March 20, 2016 (Fox)
Especially compared to the very successful and entertaining "Superstar," this attempt to inject the story of Christ with random rock songs and a hodgepodge of celebrity talent was an abject failure, and felt more like a PBS telethon than a coherent stage show. Good intentions and talented people were involved, but the "Passion" was more forgettable than anything else.

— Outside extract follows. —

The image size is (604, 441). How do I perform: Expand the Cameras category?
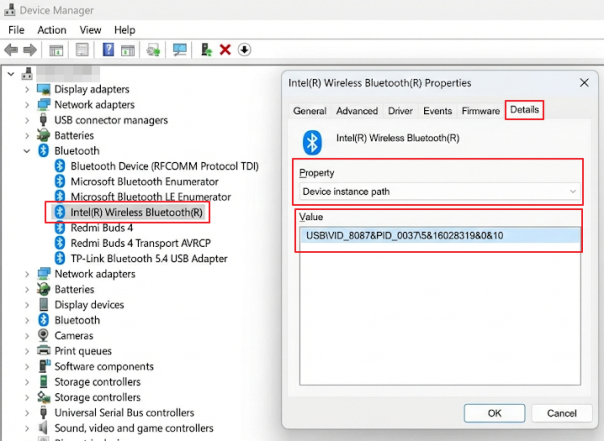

'Dr. Seuss’ The Grinch Musical!'
Dec. 9, 2020 (NBC)
This version of the "Grinch" can be summed up in three words: stink, stank, stunk. Dr. Seuss' classic children's story was immortalized in a 25-minute animated special in 1966. More recent attempts to turn the simple story into a feature-length movie are futile, whether starring Jim Carrey (2000), Benedict Cumberbatch (2018), or, in this debacle, "Glee" alum Matthew Morrison. A pelvic-thrusting, bad-punning, screeching version of the green curmudgeon was not what anyone wanted or needed amid the tragedies of 2020. Morrison did his level best – he's a good performer – but the part simply never should have been written.
Jan. 27, 2019 (Fox)
A victim of circumstance, poor planning and lackluster performances, this so-called live production of classic 1990s musical "Rent" was barely live at all, after one of the principal actors broke his foot before the metaphorical curtain could rise. The injury forced Fox to air a recorded dress rehearsal for most of the evening (with a small live section tacked on at the end), which lacked energy from actors who clearly weren't giving it their all. Coupled with dizzying staging and camera work, a too-loud audience and awkward lines and lyrics substituted for curse words, "Rent" fell flat from the first note.
'A Christmas Story Live!'
Dec. 17, 2017 (Fox)
As painful as shooting your eye out with a Red Ryder BB gun, Fox's "Christmas" was a poor choice of material that led to a muted, awkward production. Sure, the production looked nice – like "Grease," it made great use of a huge studio lot – but great camera angles couldn't bring out better performances from the child actors or add laughs when jokes fell flat. The film hits the nostalgia button (see how many times it runs on basic cable during the holiday season), but the musical version hasn't had a large-enough audience to permeate the culture, and Fox's telecast couldn't make a meaningful connection with viewers.
'Peter Pan Live'
Dec. 4, 2014 (NBC)
The biggest problem with NBC's "Peter Pan," the very bottom of the recent live TV musical barrel, is that it was a poor choice of a show to begin with. Even if the cast and staging had been good (and they weren't), the old-fashioned, kid-focused musical just didn't play to a modern audience and didn't work in the confines of television. The sets and costumes looked cheap, Christopher Walken sleepwalked through his performance as Captain Hook, and Allison Williams proved a less-than-appealing Peter. It was bad enough to make you never want to return to Neverland again.